#### [TASKS TO COMPLETE]
[a] Could you update the passage of the pipeline-unrolling lab page that begins at "Table of Contents" and stops after "the lab period.", changing "system calls" to "syscalls"?
[b] Can you carry on the pipeline-unrolling lab page from the point where it stops?

#### [PAGE EXCERPT]
# # # # # # #

IC221: Systems Programming (SP18)


Home Policy Calendar Units Assignments Resources

Lab 8: Pipeline Unrolling

Table of Contents

Preliminaries

In this lab you will complete a set of C programs that will expose you to the set of system calls that are used in shell pipelines, such as process grouping, pipes, and file descriptor duplication. There are 2 tasks, and you will likely complete neither of the tasks in lab, You will need to finish the remaining tasks outside of the lab period.

Lab Learning Goals

In this lab, you will learn the following topics and practice C programming skills.

  1. Unroll a pipeline with all children in the same process group
  2. Use the setpgid() and getpgid() system calls
  3. Basic pipeline parsing with strtok()
  4. Inter-process communication via pipe() and dup()
  5. Setting up a pre-parsed pipeline with inter-process communcation
  6. Use of preprocessor and #if for compilation

Lab Setup

Run the following command

~aviv/bin/ic221-up

Change into the lab directory

cd ~/ic221/lab/08

All the material you need to complete the lab can be found in the lab directory. All material you will submit, you should place within the lab directory. Throughout this lab, we refer to the lab directory, which you should interpret as the above path.

Submission Folder

For this lab, all ubmission should be placed in the following folder:

~/ic221/labs/08

In the top level of the lab directory, you will find a README file. You must complete the README file, and include any additional details that might be needed to complete this lab.

Compiling your programs with gcc and make

You are not required to provide your own Makefiles for this lab.

README

In the top level of the lab directory, you will find a README file. You must fill out the README file with your name and alpha. Please include a short summary of each of the tasks and any other information you want to provide to the instructor.

Test Script

You are provided a test script which prints pass/fail information for a set of tests for your programs. Note that passing all the tests does not mean you will receive a perfect score: other tests will be performed on your submission. To run the test script, execute test.sh from the lab directory.

./test.sh

You can comment out individual tests while working on different parts of the lab. Open up the test script and place comments at the bottom where appropriate.

# # # # # # #

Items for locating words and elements
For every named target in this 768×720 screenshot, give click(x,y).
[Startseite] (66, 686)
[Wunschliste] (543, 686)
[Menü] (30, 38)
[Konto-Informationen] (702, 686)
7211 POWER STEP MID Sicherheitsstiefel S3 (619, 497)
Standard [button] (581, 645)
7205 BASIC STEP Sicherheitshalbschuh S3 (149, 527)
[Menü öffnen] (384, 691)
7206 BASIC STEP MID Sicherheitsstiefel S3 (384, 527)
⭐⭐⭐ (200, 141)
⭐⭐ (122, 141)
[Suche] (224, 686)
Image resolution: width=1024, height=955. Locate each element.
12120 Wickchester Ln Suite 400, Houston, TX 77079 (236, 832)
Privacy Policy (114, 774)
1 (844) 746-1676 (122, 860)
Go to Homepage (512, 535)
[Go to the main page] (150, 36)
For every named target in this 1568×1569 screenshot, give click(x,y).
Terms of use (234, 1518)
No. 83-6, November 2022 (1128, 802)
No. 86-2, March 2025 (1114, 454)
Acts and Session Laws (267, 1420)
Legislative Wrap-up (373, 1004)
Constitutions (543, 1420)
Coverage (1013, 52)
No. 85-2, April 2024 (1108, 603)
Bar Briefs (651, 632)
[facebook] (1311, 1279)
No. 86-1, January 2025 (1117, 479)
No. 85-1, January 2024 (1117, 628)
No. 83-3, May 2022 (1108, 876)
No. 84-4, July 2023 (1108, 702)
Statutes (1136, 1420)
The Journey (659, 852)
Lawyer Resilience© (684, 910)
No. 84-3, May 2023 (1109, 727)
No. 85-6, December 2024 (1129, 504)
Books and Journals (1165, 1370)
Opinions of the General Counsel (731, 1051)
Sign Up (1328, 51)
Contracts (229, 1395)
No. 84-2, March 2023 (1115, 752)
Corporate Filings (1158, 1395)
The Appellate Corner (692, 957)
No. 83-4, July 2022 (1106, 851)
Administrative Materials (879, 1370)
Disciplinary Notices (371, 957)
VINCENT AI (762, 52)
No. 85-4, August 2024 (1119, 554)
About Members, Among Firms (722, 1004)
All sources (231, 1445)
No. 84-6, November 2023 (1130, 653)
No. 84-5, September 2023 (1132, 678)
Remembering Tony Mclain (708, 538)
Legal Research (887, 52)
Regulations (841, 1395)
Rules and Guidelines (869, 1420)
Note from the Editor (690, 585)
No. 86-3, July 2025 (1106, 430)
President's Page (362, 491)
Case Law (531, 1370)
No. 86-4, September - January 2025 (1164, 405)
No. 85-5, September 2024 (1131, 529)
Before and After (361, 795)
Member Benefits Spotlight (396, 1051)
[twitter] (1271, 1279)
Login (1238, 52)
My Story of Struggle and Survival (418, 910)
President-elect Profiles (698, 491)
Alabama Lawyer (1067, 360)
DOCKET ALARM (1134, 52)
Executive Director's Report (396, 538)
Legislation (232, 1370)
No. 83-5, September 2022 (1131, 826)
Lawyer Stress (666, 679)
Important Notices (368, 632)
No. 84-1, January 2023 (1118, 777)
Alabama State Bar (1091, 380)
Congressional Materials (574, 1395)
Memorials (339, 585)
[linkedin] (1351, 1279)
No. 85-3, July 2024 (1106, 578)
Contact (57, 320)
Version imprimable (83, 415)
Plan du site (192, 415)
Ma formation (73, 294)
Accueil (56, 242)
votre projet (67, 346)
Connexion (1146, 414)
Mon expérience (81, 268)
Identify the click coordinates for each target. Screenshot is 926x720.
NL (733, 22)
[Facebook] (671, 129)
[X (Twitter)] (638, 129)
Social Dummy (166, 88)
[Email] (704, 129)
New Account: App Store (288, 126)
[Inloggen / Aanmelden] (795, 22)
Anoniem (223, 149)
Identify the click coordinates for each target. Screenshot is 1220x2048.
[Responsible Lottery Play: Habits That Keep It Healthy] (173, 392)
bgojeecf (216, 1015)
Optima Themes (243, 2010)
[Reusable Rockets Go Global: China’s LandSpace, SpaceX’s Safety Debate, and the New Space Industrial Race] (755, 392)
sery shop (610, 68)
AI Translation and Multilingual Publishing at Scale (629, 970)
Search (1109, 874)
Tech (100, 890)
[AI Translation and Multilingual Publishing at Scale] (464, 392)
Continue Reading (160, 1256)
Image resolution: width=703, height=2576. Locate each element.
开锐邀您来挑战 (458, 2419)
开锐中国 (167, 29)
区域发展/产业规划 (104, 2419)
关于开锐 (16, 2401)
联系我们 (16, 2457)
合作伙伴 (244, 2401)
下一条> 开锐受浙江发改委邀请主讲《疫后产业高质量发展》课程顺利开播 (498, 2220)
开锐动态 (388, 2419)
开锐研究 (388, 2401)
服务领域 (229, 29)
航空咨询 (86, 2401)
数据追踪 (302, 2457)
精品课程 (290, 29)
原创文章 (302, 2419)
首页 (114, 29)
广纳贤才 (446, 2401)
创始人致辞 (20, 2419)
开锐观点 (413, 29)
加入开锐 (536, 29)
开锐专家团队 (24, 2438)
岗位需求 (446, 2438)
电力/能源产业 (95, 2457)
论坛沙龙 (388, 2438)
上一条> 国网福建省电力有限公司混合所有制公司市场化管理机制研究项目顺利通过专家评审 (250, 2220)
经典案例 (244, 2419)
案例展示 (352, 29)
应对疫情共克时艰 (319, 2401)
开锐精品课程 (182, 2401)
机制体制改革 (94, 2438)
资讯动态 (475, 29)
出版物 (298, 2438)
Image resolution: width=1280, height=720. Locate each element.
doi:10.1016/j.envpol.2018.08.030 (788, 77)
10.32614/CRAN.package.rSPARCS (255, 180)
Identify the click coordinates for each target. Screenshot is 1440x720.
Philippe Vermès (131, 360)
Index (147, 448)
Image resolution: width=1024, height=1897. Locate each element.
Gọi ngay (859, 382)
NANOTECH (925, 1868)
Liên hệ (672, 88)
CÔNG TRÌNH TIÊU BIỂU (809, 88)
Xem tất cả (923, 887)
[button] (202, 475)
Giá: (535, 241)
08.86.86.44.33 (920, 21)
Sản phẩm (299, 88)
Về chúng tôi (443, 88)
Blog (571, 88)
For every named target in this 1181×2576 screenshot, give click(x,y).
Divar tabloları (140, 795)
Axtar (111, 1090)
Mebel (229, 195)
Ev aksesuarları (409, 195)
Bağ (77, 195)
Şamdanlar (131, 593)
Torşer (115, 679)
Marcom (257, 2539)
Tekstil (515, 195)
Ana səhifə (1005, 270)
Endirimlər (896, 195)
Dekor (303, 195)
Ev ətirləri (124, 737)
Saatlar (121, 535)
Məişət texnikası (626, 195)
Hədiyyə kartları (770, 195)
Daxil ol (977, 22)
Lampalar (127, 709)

# # # # # # #

#### [ANSWERS FOR THE TASKS]
[a]
Table of Contents

Preliminaries

In this lab you will complete a set of C programs that will expose you to the set of syscalls that are used in shell pipelines, such as process grouping, pipes, and file descriptor duplication. There are 2 tasks, and you will likely complete neither of the tasks in lab, You will need to finish the remaining tasks outside of the lab period.

[b]
PART 1: The Sleeping Pipeline

In the previous lessons, we discussed the following pipeline in detail:

sleep 10 | sleep 20 | sleep 30 | sleep 50

We identified that the entire pipeline runs as single job in the shell, and each part of the pipeline is a seperate process running in parallel within a process group. The process group is important for terminal signaling, and foreground process are identified based on process group.

In this part of the lab, you implement a standard pipeline unrolling, which is the process of parsing a pipeline based on | and forking each of the children in their own process group. The unrolling code will only concern itself with the individual forks, and not inter-process communication; that's the next part.

Task 1 sleep-unroll (40 points)

For this task, change into the unroll directory in the lab directory.In there, you will find the source file sleep-unroll.c, which you will complete. Your sleep-unroll program must meet the following specification:

  1. It must fork each part of the pipeline as its own process with proper arguments.
  2. All processes in the pipeline must be in their own process group identified by the pid of the first forked child process. This process group should be different than the parent's process group.
  3. Your program must be able to execute a set of sleep commands, at a mininum, but should be general enough to execute other commands.

A general outline of the algorithm you need to complete is provided in the source file. Parsing code for tokenizing a string based on "|" is provided, but you must complete the parsing of individual commands yourself. We recomend you use a do-while loop, which will simplify some process, but you may use other strategies if you like. Also, we recommend you take advantage of the 0 argument options to setpgid(), which can help simplify logic.

Below is some sample runs of the program to compare against. I use the command line tool time to demonstrate how long a pipeline should take; notice that the pipeline is specified as the first argument to sleep-unroll and must be quote designated:

#> ./sleep-unroll "sleep 1"
#> time ./sleep-unroll "sleep 1"

real	0m1.010s
user	0m0.003s
sys	0m0.005s
#> time ./sleep-unroll "sleep 1 | sleep 3"

real	0m3.011s
user	0m0.004s
sys	0m0.006s
#> time ./sleep-unroll "sleep 1 | sleep 3 | sleep 2"

real	0m3.012s
user	0m0.006s
sys	0m0.009s
#> time ./sleep-unroll "sleep 1 | BAD | sleep 2"
exec: No such file or directory

real	0m2.012s
user	0m0.004s
sys	0m0.008s
#> time ./sleep-unroll "head -c 5 /dev/zero"

real	0m0.013s
user	0m0.002s
sys	0m0.005s
#> ./sleep-unroll "sleep 200 | sleep 300 | sleep 400" &
[1] 17012
#> ps -o pid,pgid,args
  PID  PGID ARGS
17012 17012 ./sleep-unroll sleep 200 
17016 17016 sleep 200
17017 17016 sleep 300
17018 17016 sleep 400
(...)
#> fg
./sleep-unroll "sleep 200 | sleep 300 | sleep 400"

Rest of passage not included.